In der Innenpolitik des Freistaates verfolgte Sahm, der keiner Partei angehörte und als Präsident eine überparteiliche Haltung einnahm, das Ziel, die deutsche Kultur zu bewahren und alle Möglichkeiten zur Förderung der Wirtschaft und damit des Wohlstandes der Bevölkerung auszuschöpfen. Nach wiederholter Wiederwahl zum Präsidenten wurde er 1931 gestürzt, nachdem eine Verfassungsänderung die Fortsetzung seiner überparteilichen Politik unmöglich machte und eine von den Nationalsozialisten unterstützte Minderheitsregierung unter einem Deutschnationalen gebildet wurde. Wenige Monate später wurde Sahm von einer Mitte-Links-Koalition zum Oberbürgermeister der Reichshauptstadt Berlin gewählt.

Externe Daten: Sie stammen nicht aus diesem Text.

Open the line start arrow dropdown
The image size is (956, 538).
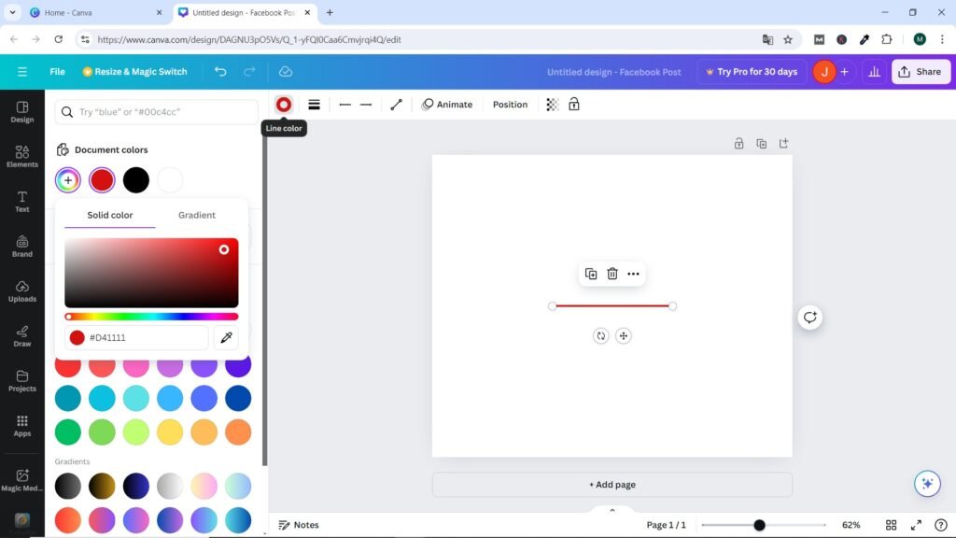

Durch energische Sparmaßnahmen bemühte er sich um die Gesundung der durch die Weltwirtschaftskrise zerrütteten Finanz- und Haushaltslage der Stadt. Im Jahre 1932 gründete er angesichts der von den Nationalsozialisten drohenden Gefahr einen Ausschuß, der die Wiederwahl Hindenburgs zum Reichspräsidenten sichern sollte. Nachdem der Ausschuß über eine Million Unterschriften zugunsten Hindenburgs gesammelt und dieser sich zu einer neuen Kandidatur bereit erklärt hatte, zog Sahm sich von der Leitung des Ausschusses zurück, um seine überparteiliche Stellung nicht zu gefährden.

Nach derÜbernahme der Regierung durch die Nationalsozialisten im Jahre 1933 blieb Sahm zunächst im Amt. Jedoch wurde er zunehmend Intrigen und persönlichen Angriffen ausgesetzt, um ihn aus seinem Amt zu verdrängen. Ende 1935 wich er dem übermäßig gewordenen Druck und trat zurück. 1936 wurde er zum deutschen Gesandten in Norwegen ernannt, wo er die letzten Jahre seines Lebens verbrachte. Sahm war Inhaber des Deutschen Ehrenzeichens vom Roten Kreuz, Ehrendoktor der Technischen Hochschule Danzig und der Universität Königsberg sowie Ehrensenator der Universität Tübingen.

Werke: Erinnerungen aus meinen Danziger Jahren. 1919-1930, Marburg 1958. – Entwurf einer Verfassung für die Freie und Hansestadt Danzig. Danzig 1920. – Material zur Geschichte der Freien Stadt Danzig. Danzig 1930. – Zahlreiche Reden und Artikel.

Lit.: Heinrich Sprenger, Heinrich Sahm, Kommunalpolitiker und Staatsmann, Eine Biographie. Grote, Köln und Berlin 1969 (sowie die dort genannte Literatur).